■ Data entries ■
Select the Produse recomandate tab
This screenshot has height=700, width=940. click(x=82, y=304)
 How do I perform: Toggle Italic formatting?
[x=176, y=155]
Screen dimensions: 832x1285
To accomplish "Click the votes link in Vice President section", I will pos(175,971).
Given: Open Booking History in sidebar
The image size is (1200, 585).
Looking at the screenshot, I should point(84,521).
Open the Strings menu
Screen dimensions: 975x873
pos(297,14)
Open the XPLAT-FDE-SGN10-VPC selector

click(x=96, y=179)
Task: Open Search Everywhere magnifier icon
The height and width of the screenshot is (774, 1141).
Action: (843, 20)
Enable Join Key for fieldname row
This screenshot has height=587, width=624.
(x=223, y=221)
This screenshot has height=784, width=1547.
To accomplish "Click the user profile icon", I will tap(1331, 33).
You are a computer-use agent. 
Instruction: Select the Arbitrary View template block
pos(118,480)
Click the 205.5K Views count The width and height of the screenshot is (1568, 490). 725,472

■ Work to be completed ■
Please give a word-for-word repetition of the lines from the one containing "Enable Join Key for fieldname row" through the last line of the data above, including both, and nothing besides.

■ Solved problem ■
Enable Join Key for fieldname row
This screenshot has height=587, width=624.
(x=223, y=221)
This screenshot has height=784, width=1547.
To accomplish "Click the user profile icon", I will tap(1331, 33).
You are a computer-use agent. 
Instruction: Select the Arbitrary View template block
pos(118,480)
Click the 205.5K Views count The width and height of the screenshot is (1568, 490). 725,472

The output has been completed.